◆ DIRECTIONS FOR THIS TASK
For this exercise, retype the lines from the one that holds "You are a computer-use" through the one that holds "Viewport: 1280px width, 820px" in the records below, both included, exactly and without pictures.

Saved data entries:
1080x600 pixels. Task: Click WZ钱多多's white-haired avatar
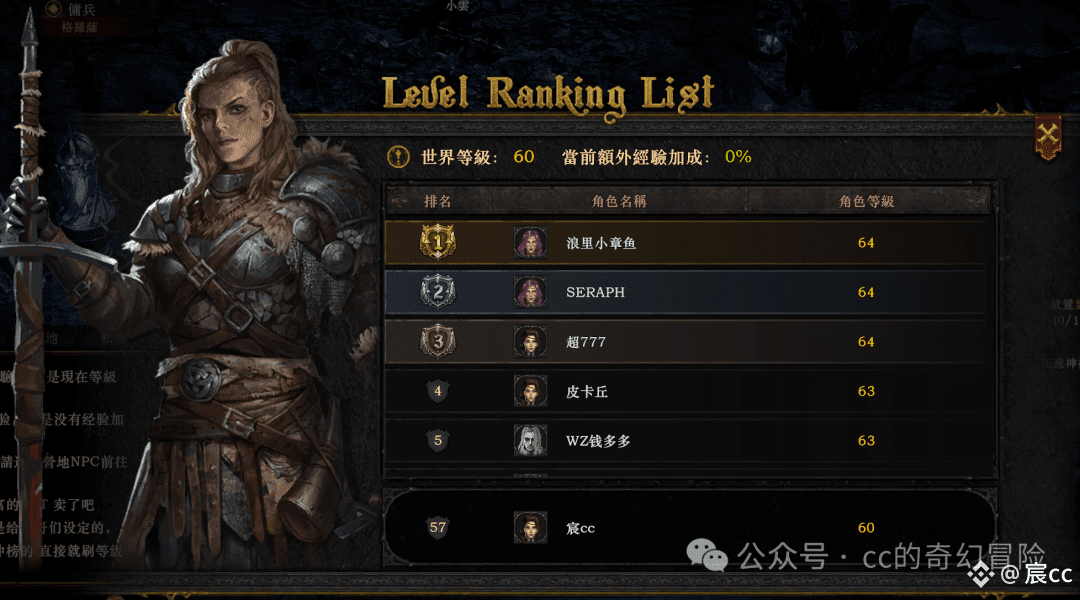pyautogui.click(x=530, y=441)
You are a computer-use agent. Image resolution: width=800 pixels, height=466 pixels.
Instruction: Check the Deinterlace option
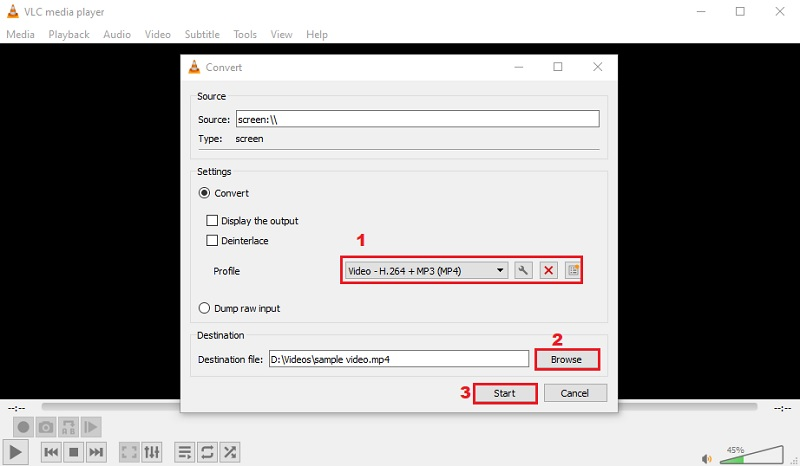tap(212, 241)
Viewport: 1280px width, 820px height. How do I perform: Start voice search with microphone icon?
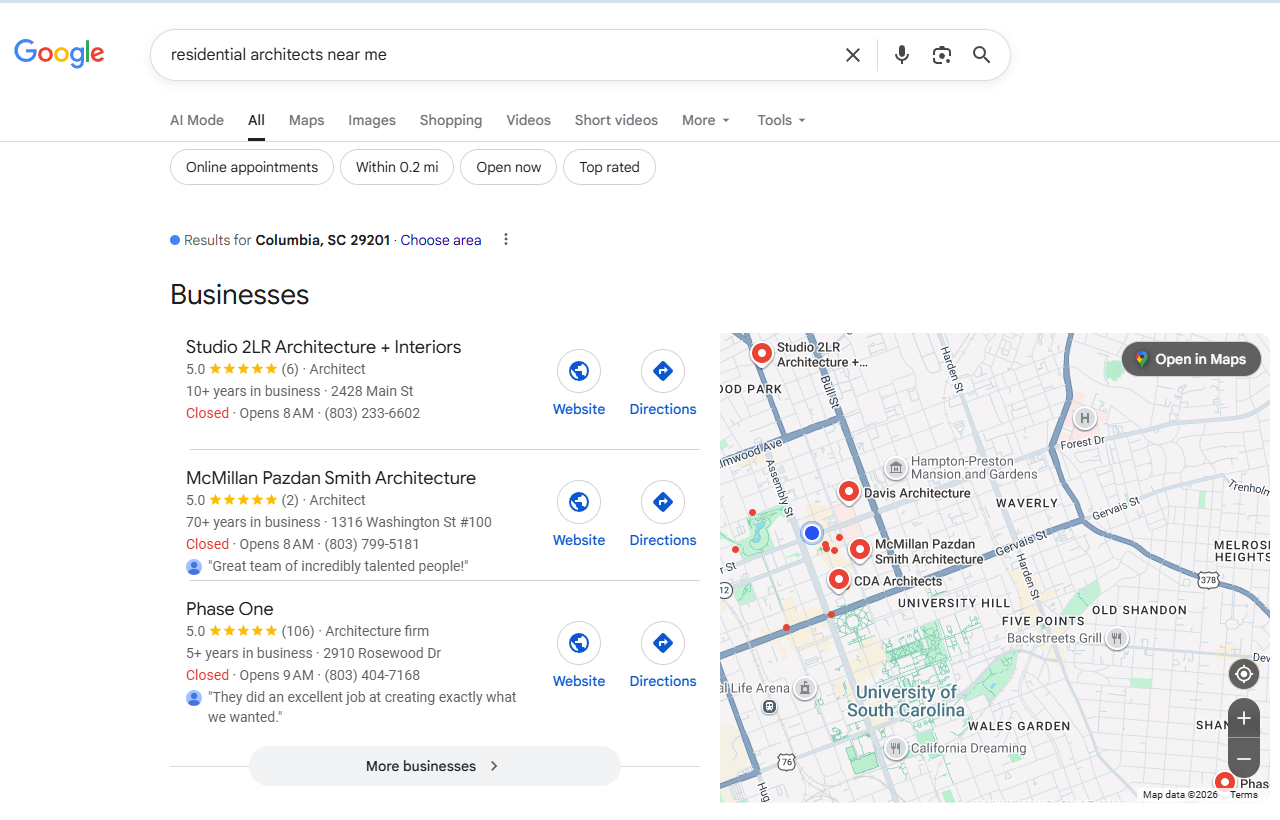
--
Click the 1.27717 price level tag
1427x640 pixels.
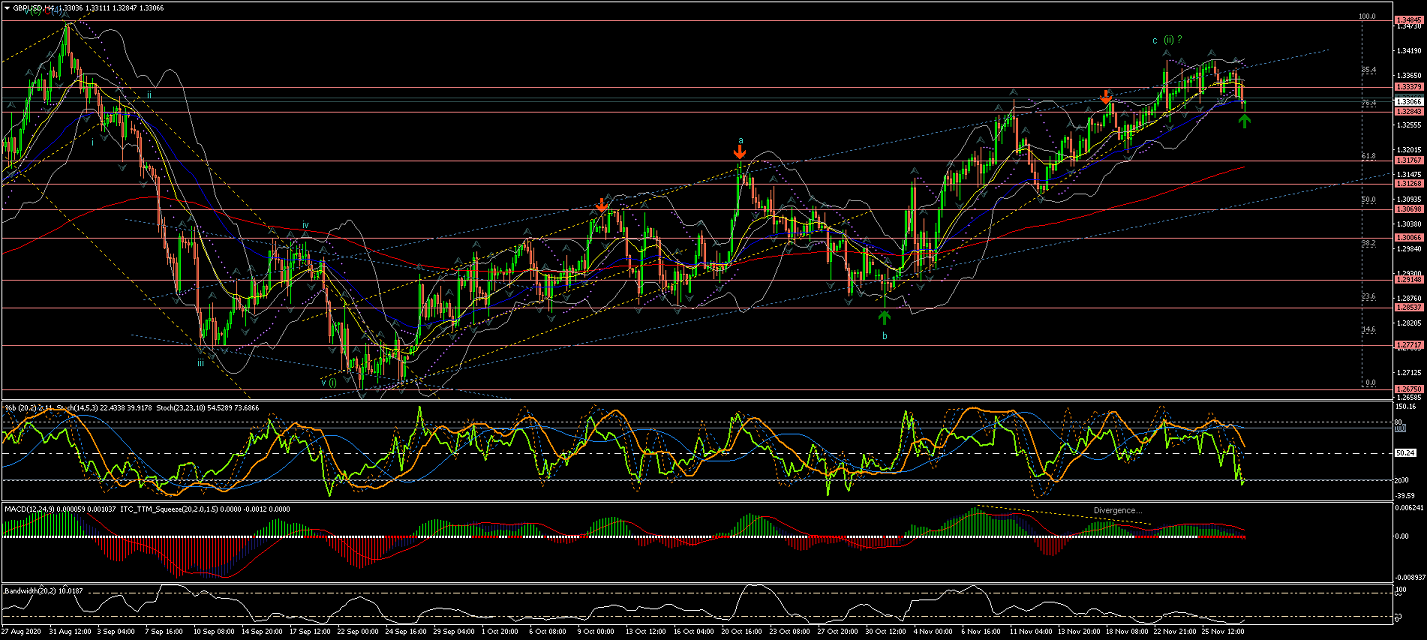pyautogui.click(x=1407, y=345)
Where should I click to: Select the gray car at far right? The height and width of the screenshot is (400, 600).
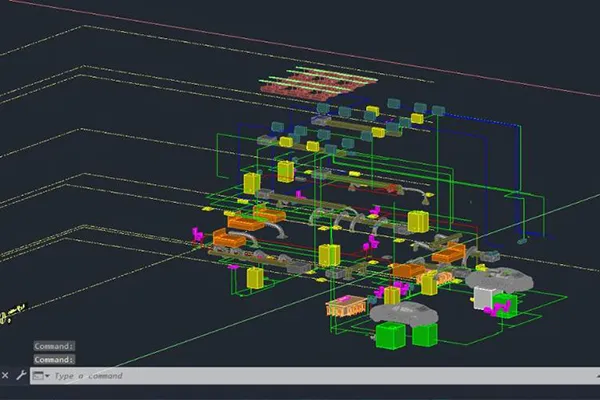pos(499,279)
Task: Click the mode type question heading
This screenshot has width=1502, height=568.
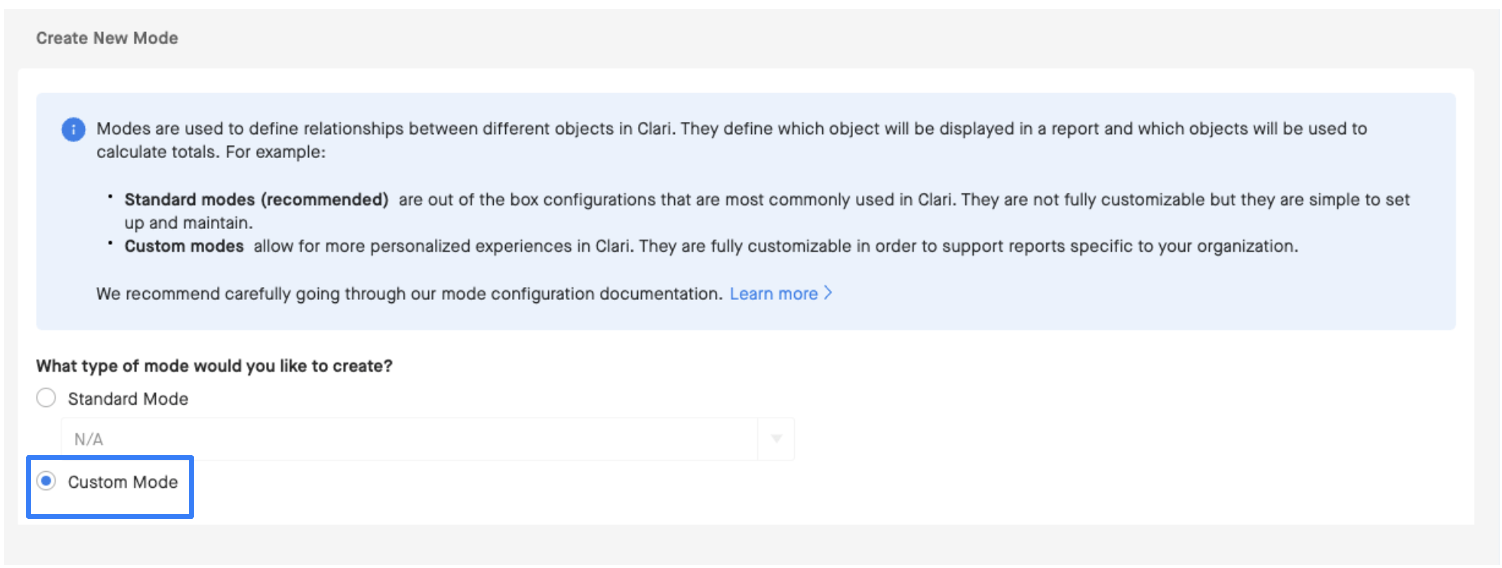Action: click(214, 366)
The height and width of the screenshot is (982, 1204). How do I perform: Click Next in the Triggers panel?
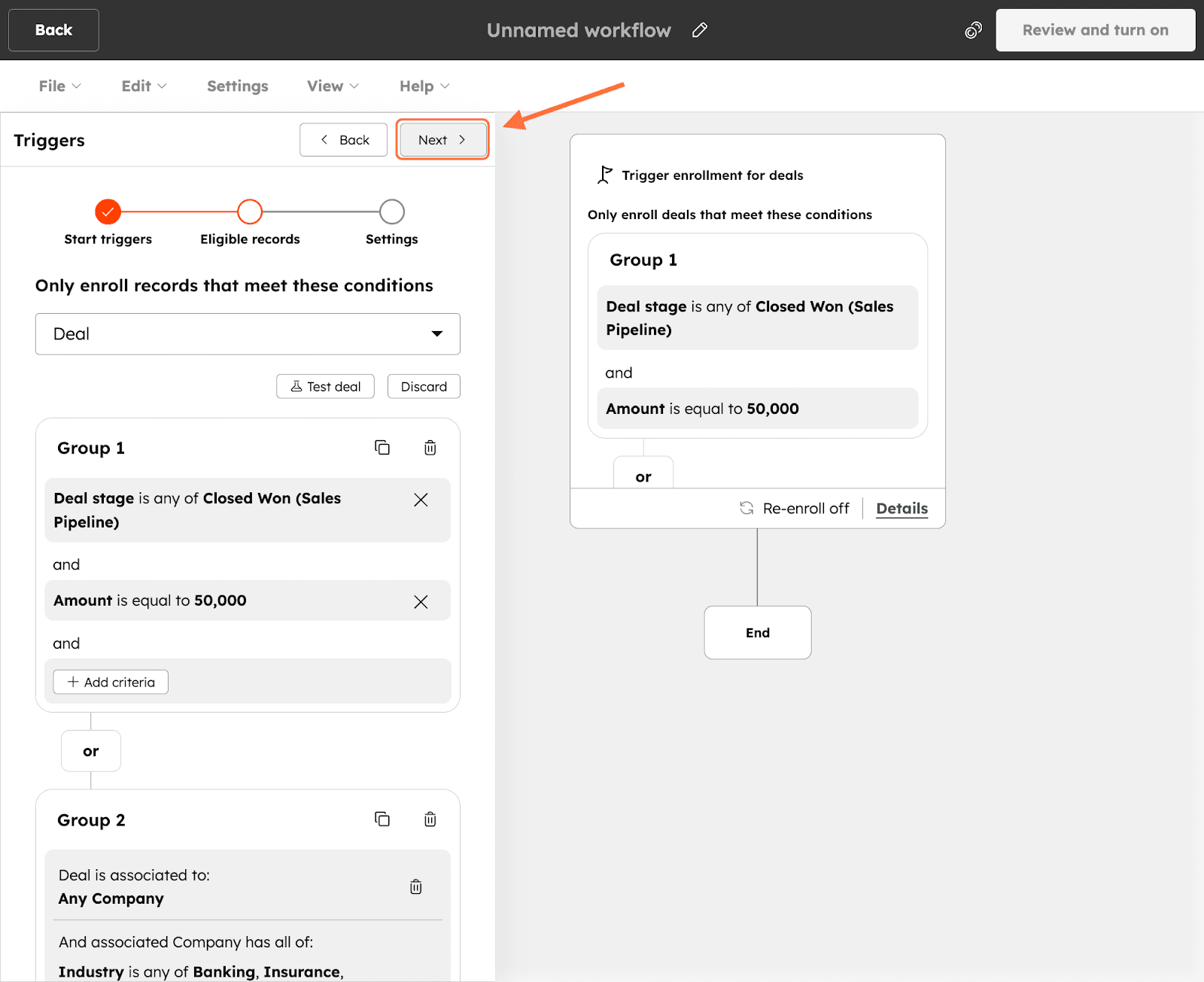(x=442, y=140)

◆ ANSWER FOR THIS EXERCISE
You are a computer-use agent. Image resolution: width=800 pixels, height=466 pixels.
Instruction: Check the Deinterlace option
tap(212, 241)
Viewport: 1280px width, 820px height. How do I perform: Start voice search with microphone icon?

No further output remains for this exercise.